Closing the gap with alternative data

23/4/2021

Emerging markets in Latin America face a clear gap between social and economic classes. Incorporating alternative data into the financial system could be presented as the possible solution to the lack of information on specific population segments, favouring financial inclusion and collaborating in political and economic decisions. However, would alternative data be the expected answer to solve economic differences? 

The Latin American region presents a marked rift between classes affected by the lack of access to the economic circuit of this population segment that currently finds unbanked. Even though a considerable percentage of them could be potential bank clients, they are excluded from the economic system by not having a traditional credit history, thus widening the social gap.


Political and banking institutions' decisions depend on data that, given the complexities of LATAM, are often unreliable or very difficult to obtain. Faced with the region's difficulties, economic institutions - mainly fintech ones - have made a rapid turn in the population assessment process.

In a market where a large percentage of citizens are unbanked, the challenge is greater. However, there are potential clients that the market has not yet detected. Faced with the lack of traditional data to perform a credit evaluation, alternative data with artificial intelligence is the possible solution for generating an alternative credit score.

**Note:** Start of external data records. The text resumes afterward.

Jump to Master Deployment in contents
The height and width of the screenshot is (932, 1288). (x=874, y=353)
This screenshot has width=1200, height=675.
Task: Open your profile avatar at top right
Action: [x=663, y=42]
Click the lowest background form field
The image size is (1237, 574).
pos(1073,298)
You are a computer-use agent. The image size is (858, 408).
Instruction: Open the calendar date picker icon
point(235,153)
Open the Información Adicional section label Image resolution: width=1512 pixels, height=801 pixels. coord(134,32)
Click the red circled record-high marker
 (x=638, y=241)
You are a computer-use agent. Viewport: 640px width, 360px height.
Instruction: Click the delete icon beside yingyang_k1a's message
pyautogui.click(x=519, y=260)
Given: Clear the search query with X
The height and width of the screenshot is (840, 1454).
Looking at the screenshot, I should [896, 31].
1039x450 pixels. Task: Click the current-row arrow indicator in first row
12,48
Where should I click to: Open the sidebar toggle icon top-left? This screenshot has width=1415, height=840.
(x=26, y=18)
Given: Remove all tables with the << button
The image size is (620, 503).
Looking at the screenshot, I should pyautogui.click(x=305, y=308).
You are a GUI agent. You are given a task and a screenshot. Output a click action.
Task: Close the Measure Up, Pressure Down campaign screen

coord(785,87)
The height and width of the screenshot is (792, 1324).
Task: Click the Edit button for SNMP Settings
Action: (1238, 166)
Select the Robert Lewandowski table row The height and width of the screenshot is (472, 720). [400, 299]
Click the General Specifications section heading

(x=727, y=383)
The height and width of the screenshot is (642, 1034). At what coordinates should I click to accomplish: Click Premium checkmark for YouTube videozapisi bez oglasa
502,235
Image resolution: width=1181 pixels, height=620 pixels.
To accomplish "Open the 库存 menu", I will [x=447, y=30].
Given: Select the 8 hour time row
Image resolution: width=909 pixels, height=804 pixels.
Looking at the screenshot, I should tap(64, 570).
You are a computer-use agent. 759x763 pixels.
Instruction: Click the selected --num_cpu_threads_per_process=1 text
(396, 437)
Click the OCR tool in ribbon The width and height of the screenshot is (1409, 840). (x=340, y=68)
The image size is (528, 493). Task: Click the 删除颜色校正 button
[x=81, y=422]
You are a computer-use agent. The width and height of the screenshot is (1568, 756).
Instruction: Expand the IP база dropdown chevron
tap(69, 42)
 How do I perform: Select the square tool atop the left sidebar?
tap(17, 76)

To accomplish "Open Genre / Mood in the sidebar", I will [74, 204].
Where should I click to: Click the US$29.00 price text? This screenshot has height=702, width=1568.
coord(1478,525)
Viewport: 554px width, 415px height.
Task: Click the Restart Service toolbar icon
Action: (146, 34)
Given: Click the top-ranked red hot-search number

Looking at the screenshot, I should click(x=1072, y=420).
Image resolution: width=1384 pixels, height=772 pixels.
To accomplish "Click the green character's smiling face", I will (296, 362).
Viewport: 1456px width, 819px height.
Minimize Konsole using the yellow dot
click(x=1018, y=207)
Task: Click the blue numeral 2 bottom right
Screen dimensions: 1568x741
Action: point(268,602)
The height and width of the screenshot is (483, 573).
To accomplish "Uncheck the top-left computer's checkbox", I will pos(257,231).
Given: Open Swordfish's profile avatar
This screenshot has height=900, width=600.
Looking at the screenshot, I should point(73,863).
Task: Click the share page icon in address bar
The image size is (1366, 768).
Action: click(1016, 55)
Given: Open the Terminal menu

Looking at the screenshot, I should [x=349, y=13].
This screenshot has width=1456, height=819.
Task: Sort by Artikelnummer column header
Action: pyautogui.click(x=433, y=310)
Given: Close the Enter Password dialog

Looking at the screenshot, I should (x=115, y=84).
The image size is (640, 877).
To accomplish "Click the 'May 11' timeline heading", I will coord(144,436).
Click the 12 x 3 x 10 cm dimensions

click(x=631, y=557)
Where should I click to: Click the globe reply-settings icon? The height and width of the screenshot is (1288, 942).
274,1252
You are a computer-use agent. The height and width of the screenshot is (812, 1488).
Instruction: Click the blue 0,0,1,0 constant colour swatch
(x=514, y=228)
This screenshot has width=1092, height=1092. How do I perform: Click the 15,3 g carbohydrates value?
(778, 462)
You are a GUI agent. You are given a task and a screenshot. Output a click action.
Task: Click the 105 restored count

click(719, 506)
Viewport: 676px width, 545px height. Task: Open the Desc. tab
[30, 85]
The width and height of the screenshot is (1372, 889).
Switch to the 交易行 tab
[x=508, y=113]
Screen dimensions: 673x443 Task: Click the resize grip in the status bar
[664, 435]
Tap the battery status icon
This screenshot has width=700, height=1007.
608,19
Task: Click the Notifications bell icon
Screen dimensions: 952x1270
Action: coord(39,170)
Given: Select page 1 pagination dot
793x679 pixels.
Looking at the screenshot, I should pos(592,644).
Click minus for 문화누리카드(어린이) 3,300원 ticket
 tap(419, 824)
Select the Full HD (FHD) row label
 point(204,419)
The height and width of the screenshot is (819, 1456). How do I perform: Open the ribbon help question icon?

Alternative data, obtained through metadata from smartphones, such as digital transactions, employment information, payment behaviours, and data obtained from social networks and satellites, allow financial companies to generate a credit score for people that do not have a traditional track record. Furthermore, the reliability of this alternative data favours incorporating a marginalised segment, thus allowing financial companies to increase their client base and benefit from financial and social inclusion.

In turn, it enables companies to reduce the credit risk rate. This is due to the daily artificial intelligence evaluations that allow companies to define customers' behaviour patterns and anticipate them. With a much in-depth knowledge of this new segment, it is now possible to understand their needs, adapt financial decisions and generate customised credits for each person.


There is no doubt that alternative data is an excellent solution to the Latin American economic gap. By properly using its benefits and making a deeper analysis of peoples payment behaviour, it is possible to detect those who are reliable to receive a loan, reducing the gap between banked and unbanked people. In this way, financial inclusion is also transformed into social inclusion.